While Australia has welcomed more than 1 million new migrants since 2017, the census confirms that the bulk arrived before the COVID-19 pandemic.
Gruen noted that there were just 61,860 international visitors counted on census night, a significant drop from the 300,000 in the country on the night of the 2016 count.
“Areas like the Gold Coast saw the impact of international travel restrictions with a significant drop in people at hotels and motels,” Gruen told reporters.
Aboriginal and/or Torres Strait Islander status
The release of the national dataset marks 50 years since the 1971 census, which was the first to include the results of Indigenous Australians.
The 2021 count showed a 25 per cent increase in people identifying as Aboriginal and/or Torres Strait Islander and 50 per cent growth in those over 65.
Traditional languages continue to be an important part of these households, with 167 Aboriginal and Torres Strait Islander languages spoken at home in 2021 by more than 78,000 people.
But Professor Sandra Harding, the chair of the 2021 Census Statistical Independent Assurance Panel, said there was undercounting of Indigenous Australians in 2021, a problem that existed at the previous two censuses.
“Despite increased efforts and investment by the ABS, an estimated 17 per cent net undercount of Aboriginal and Torres Strait Islander peoples has persisted in 2021,” she said.
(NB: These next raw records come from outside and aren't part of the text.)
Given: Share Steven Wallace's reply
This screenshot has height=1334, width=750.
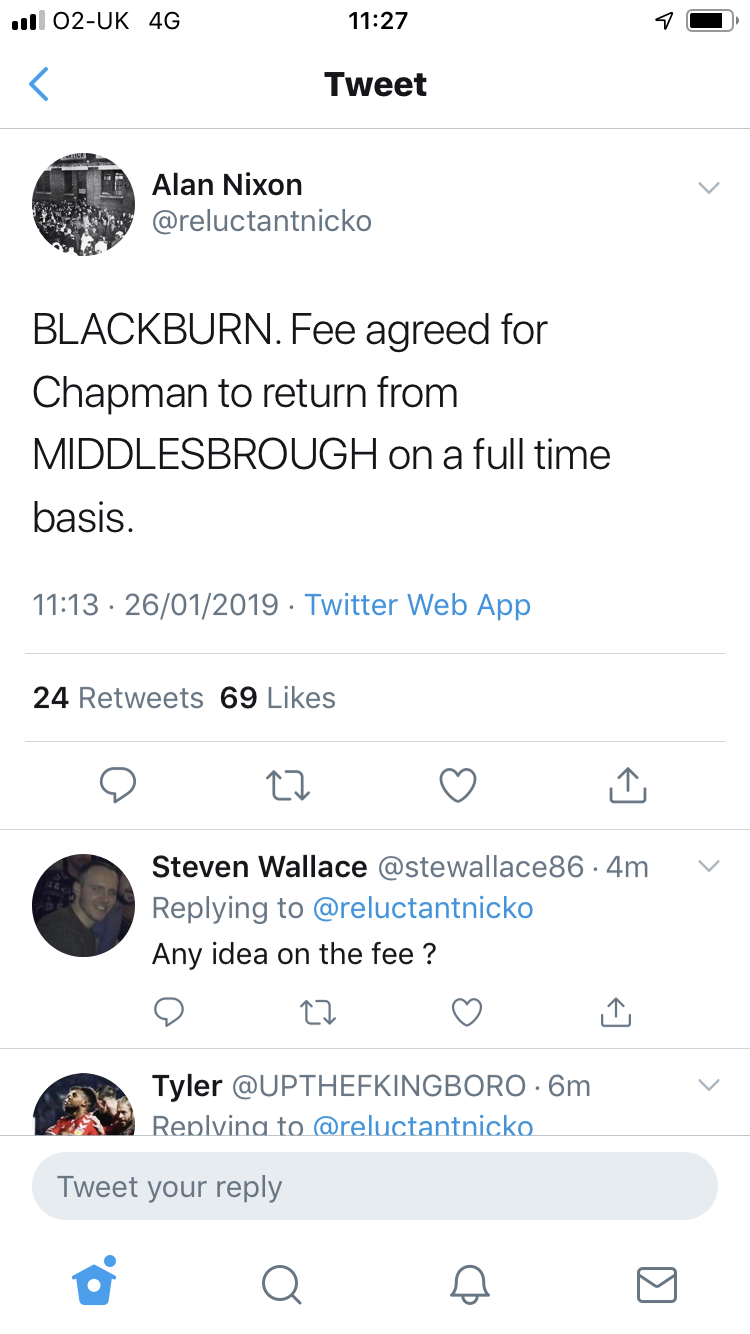Looking at the screenshot, I should 615,1012.
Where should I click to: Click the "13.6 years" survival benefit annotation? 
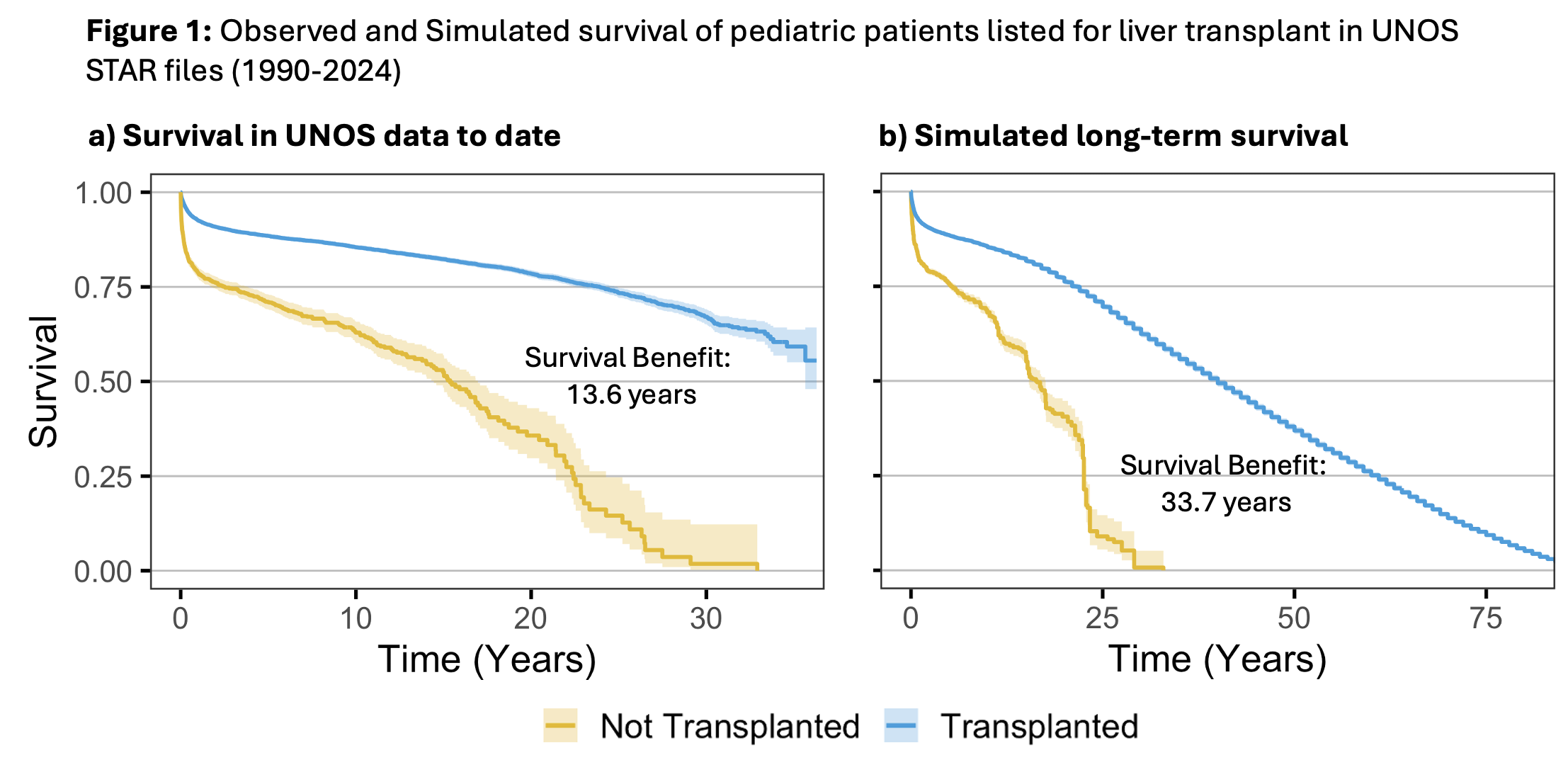[x=631, y=394]
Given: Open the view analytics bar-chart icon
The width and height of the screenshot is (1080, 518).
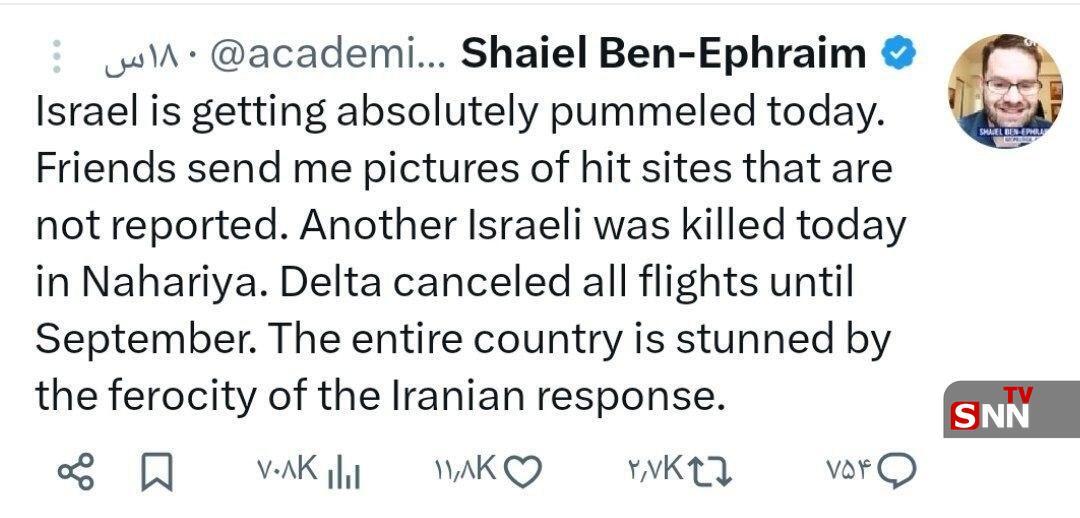Looking at the screenshot, I should tap(343, 471).
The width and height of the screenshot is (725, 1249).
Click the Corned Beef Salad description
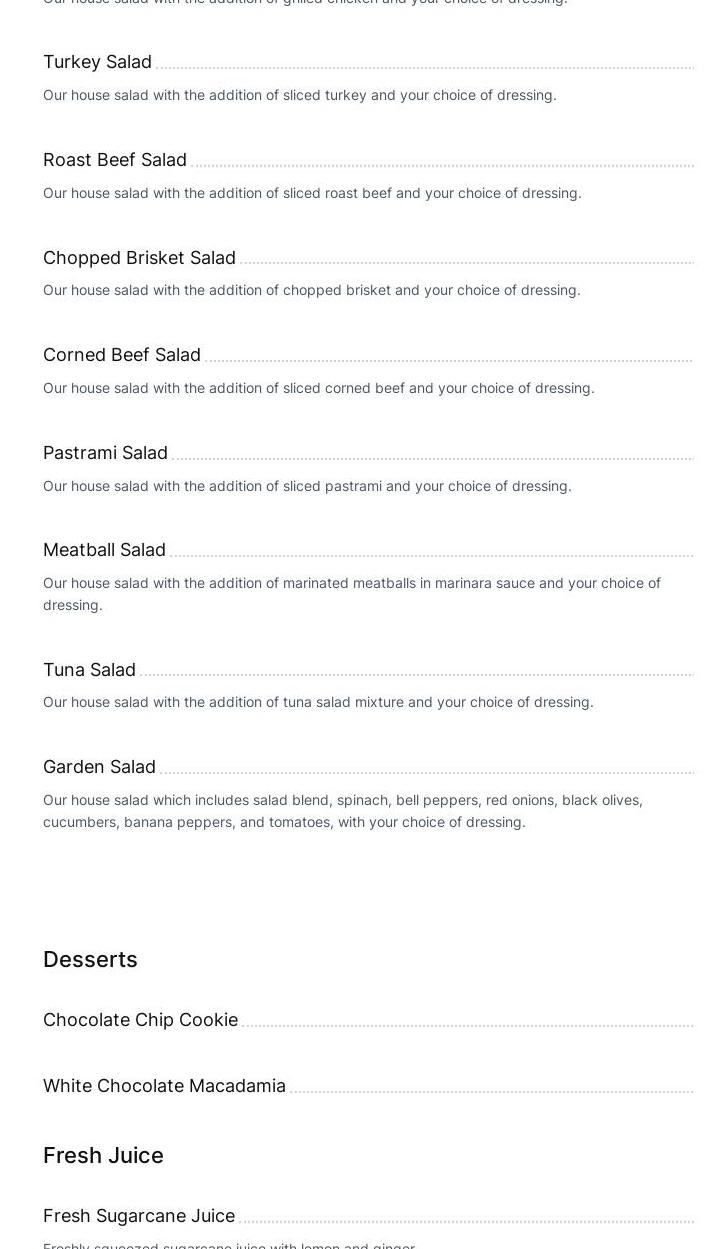coord(319,388)
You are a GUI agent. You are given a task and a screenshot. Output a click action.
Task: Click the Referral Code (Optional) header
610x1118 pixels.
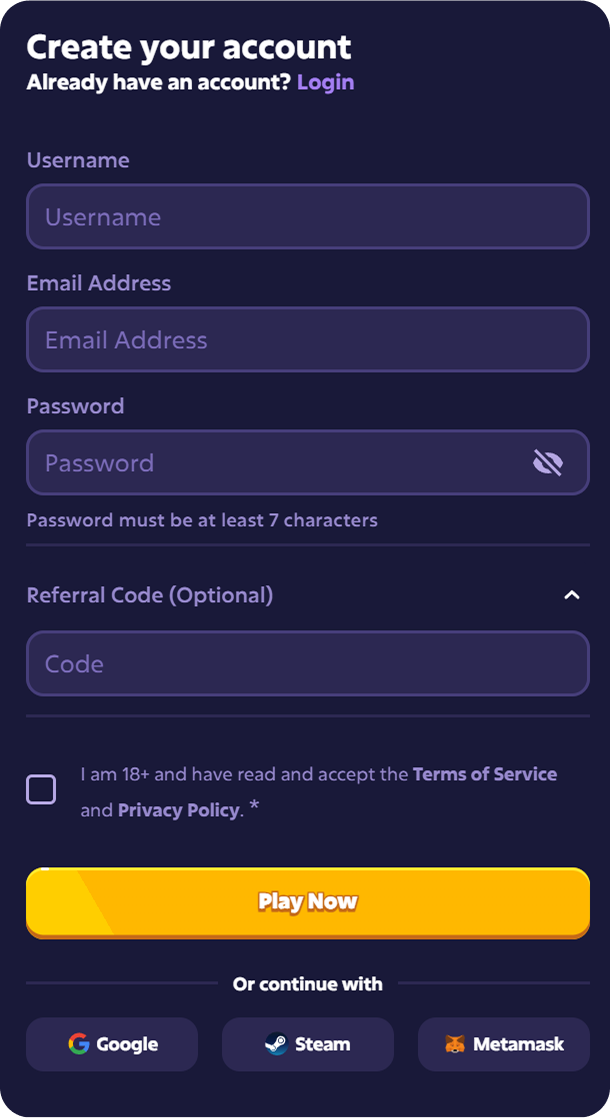click(150, 595)
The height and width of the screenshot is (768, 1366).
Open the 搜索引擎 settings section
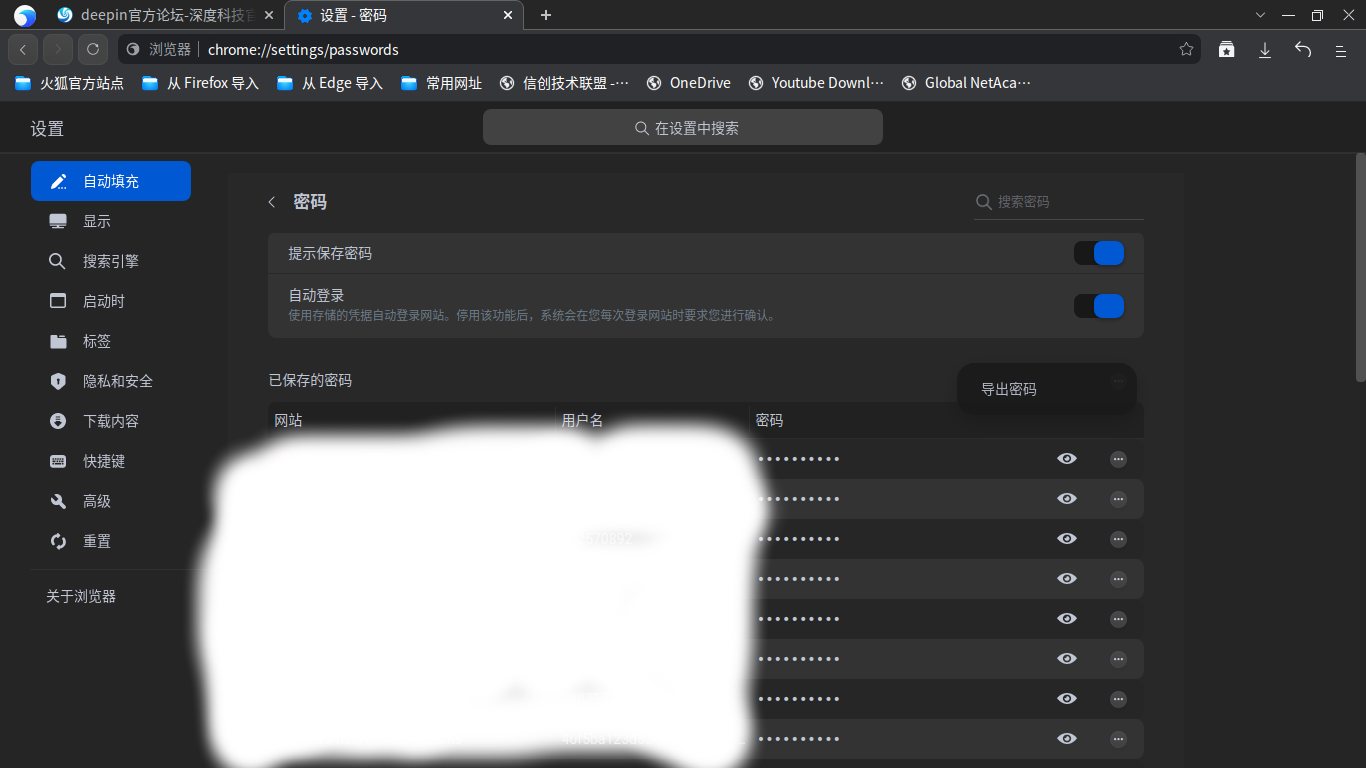click(x=110, y=261)
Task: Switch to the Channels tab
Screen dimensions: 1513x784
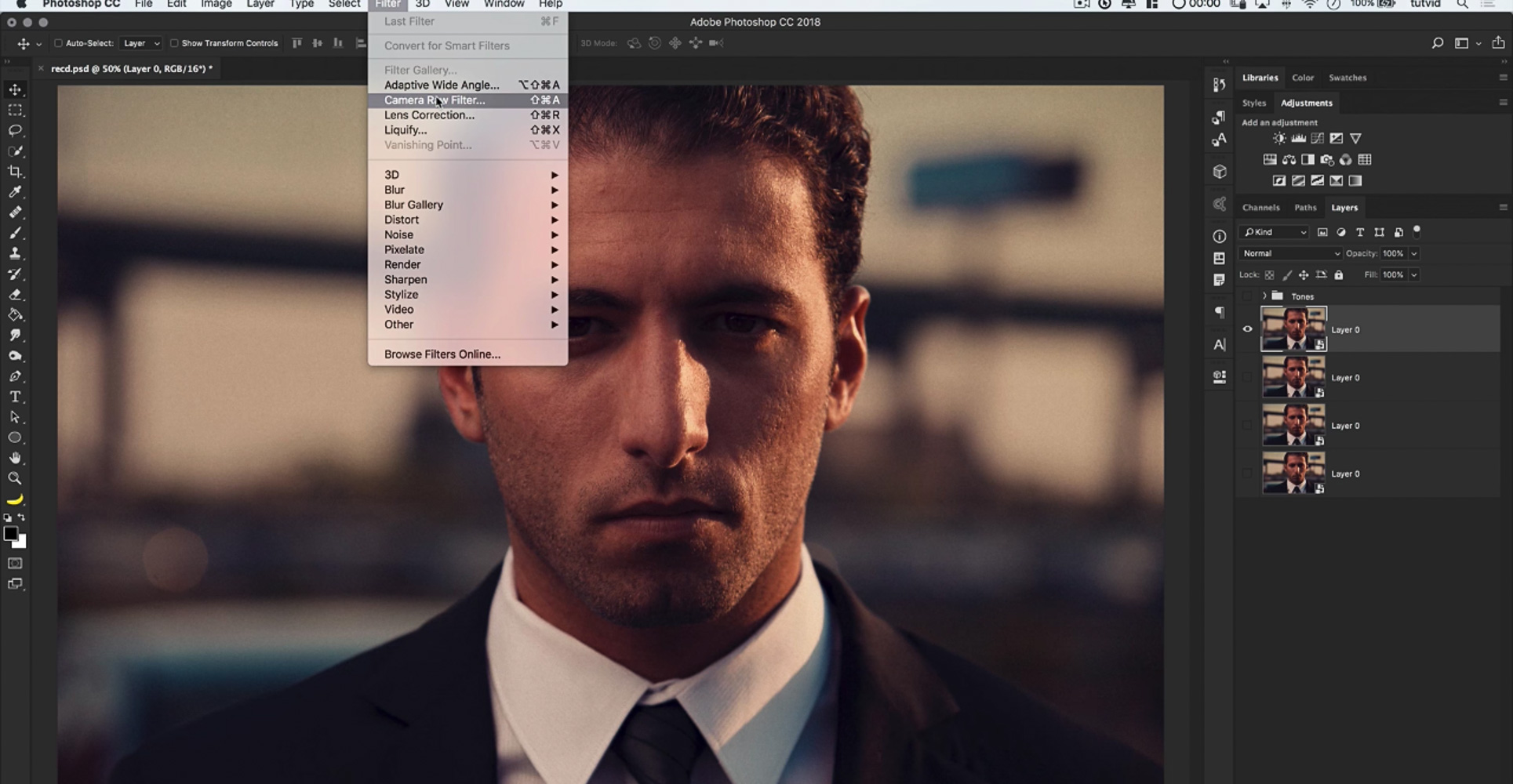Action: 1260,207
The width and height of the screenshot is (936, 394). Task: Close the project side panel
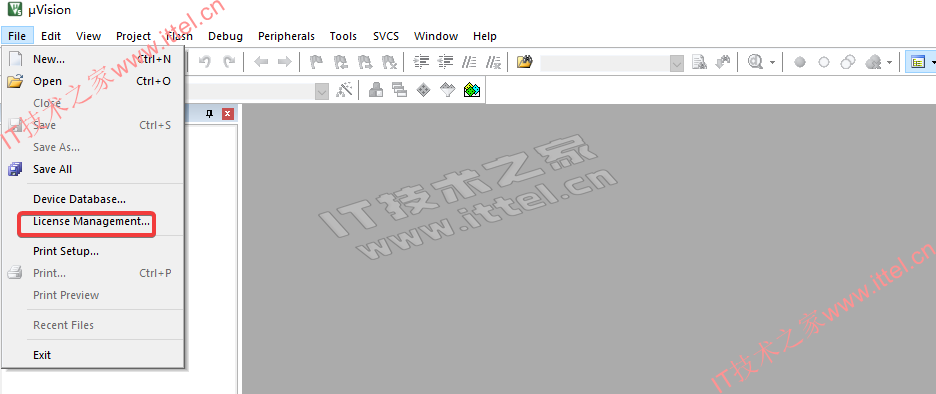click(228, 114)
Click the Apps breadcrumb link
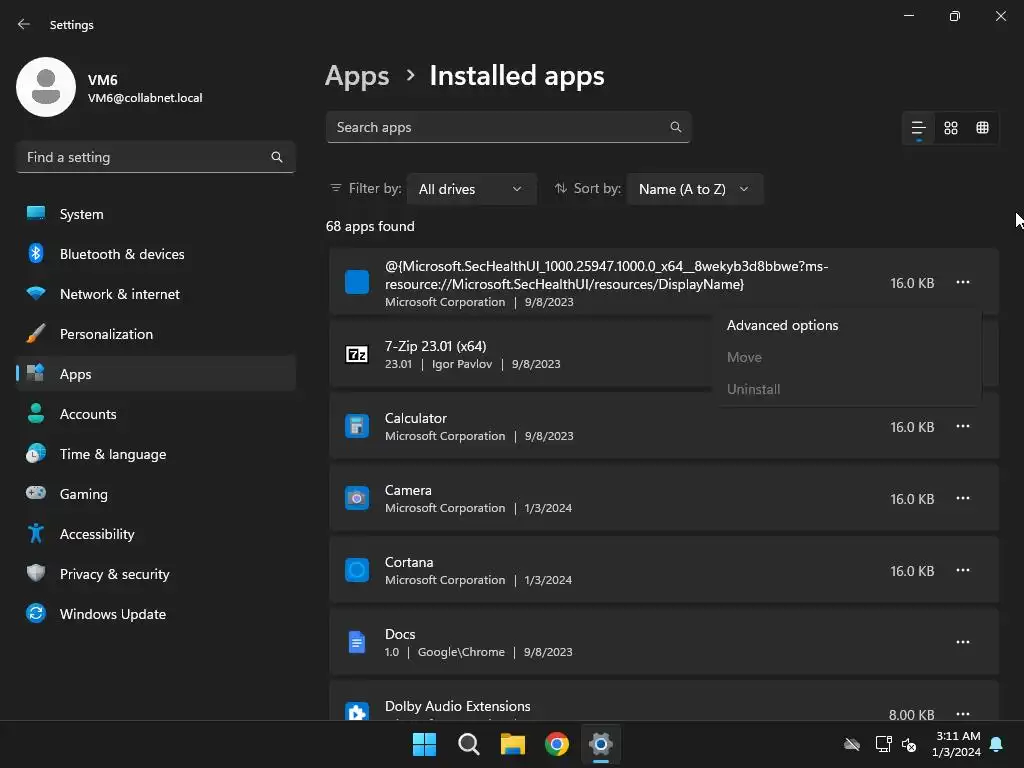 tap(357, 76)
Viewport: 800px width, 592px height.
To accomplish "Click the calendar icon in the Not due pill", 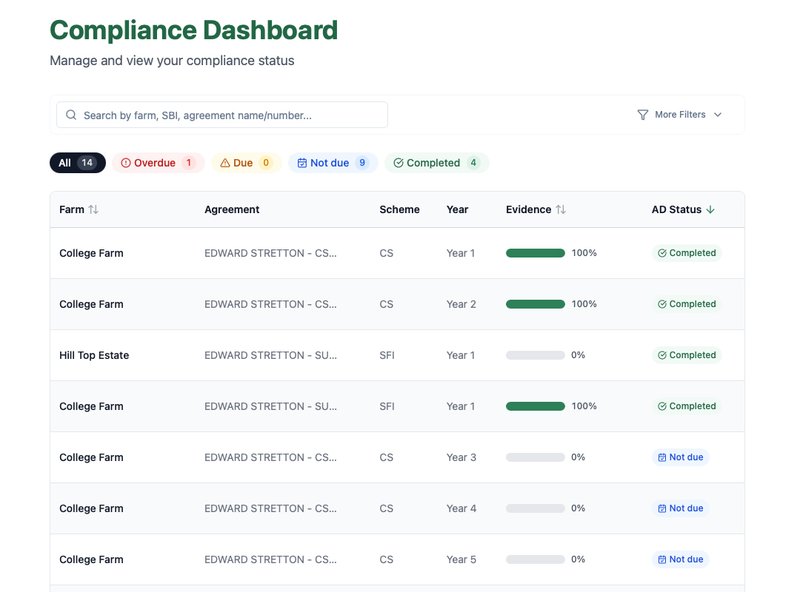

The proportion of married households fell from 37.9 to 37.2 per cent, but there were an additional 25,000 same-sex marriages after marriage equality was introduced in legislation in 2017. No figures were released for same-sex divorces or separations.
For the first time, more than 1 million families in Australia are headed by a single parent – and in most cases this parent is female.
Dickenson said Australia was “undergoing a generational shift” as the Millennial generation caught up to Baby Boomers in becoming the largest generation group in Australia.
The census gathered data on sex, giving options of male, female and non-binary, and sexual orientation, but did not ask about gender orientation, Gruen said.
“The census did not collect information on gender identity, and therefore it can’t give you an estimate of the trans population,” he said.
“There will be an opportunity to revisit that for the 2026 census, and the ABS will be engaging in a public consultation process starting later this year to ask the community if there are other questions that that people think that we should be asking.”
This was also the first time the census collected information on people diagnosed with long-term health conditions. Mental health (2,231,543), arthritis (2,150,396) and asthma (2,068,020) were the most reported long-term health conditions.
Australia has become less religious over the past decade, with the proportion of self-identified Christians dropping below 50 per cent for the first time and a large rise in the number of people describing themselves as “non-religious”.
Just 44 per cent of Australians now identify as Christian, down from 52 per cent five years earlier and 61 per cent in 2011.
In 1911 when the first census was conducted, 96 per cent of Australians listed a form of Christianity as their religion.